Signé en 2015 entre la République du Mali et la Coordination des mouvements de l'Azawad (CMA), suite au premier accord de paix, l'Accord de Ouagadougou signé entre le gouvernement malien et les rebelles indépendantistes touareg en 2013, violé depuis, l'accord d'Alger était vu comme un nouveau départ pour le pays, une lueur d'espoir. Seulement les lignes n'ont pas beaucoup bougé depuis sa signature.
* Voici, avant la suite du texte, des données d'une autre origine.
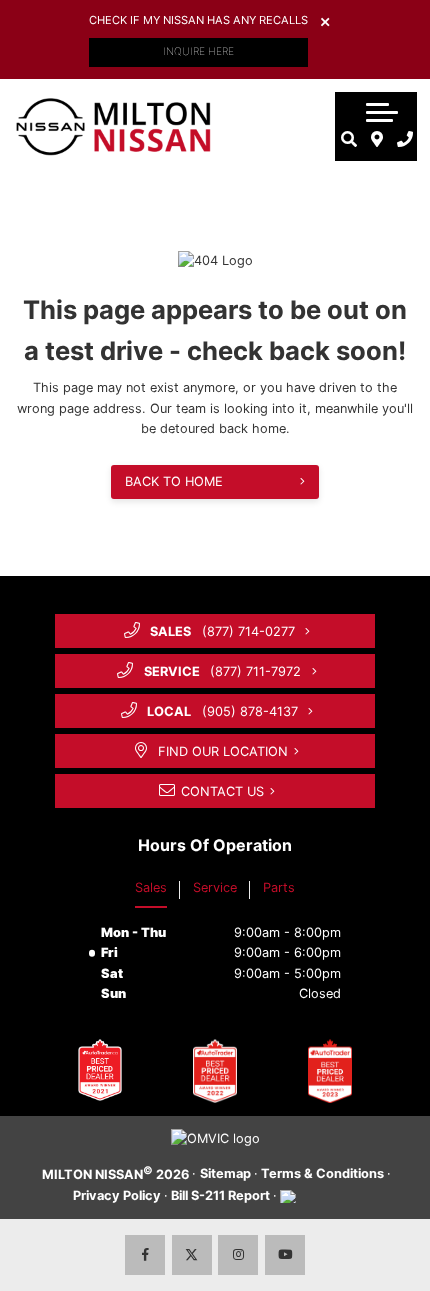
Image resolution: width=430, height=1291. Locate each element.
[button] (382, 112)
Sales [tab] (151, 887)
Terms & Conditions (322, 1173)
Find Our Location (223, 751)
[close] (325, 21)
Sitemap (225, 1173)
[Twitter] (192, 1255)
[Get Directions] (377, 138)
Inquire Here (198, 51)
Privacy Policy (117, 1195)
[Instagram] (238, 1255)
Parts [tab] (279, 887)
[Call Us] (405, 138)
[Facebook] (145, 1255)
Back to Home (174, 481)
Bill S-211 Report (220, 1195)
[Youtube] (285, 1255)
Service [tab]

Il faillait désarmer, démobiliser et réinsérer les combattants sur le terrain mais cette étape avait été faussée par un manque de confiance. Les combats ont repris entre temps. Certes, ce n'est plus la guerre mais ce n'est pas non plus la paix. D'ailleurs lundi dernier, dans le grand désert au nord de la ville de Tombouctou, les soldats français de l'opération Barkhane ont arrêté huit djihadistes avant de les acheminer à Tombouctou. Aujourd'hui ils sont près de 600 présumés combattants islamistes arrêtés dans les prisons maliennes.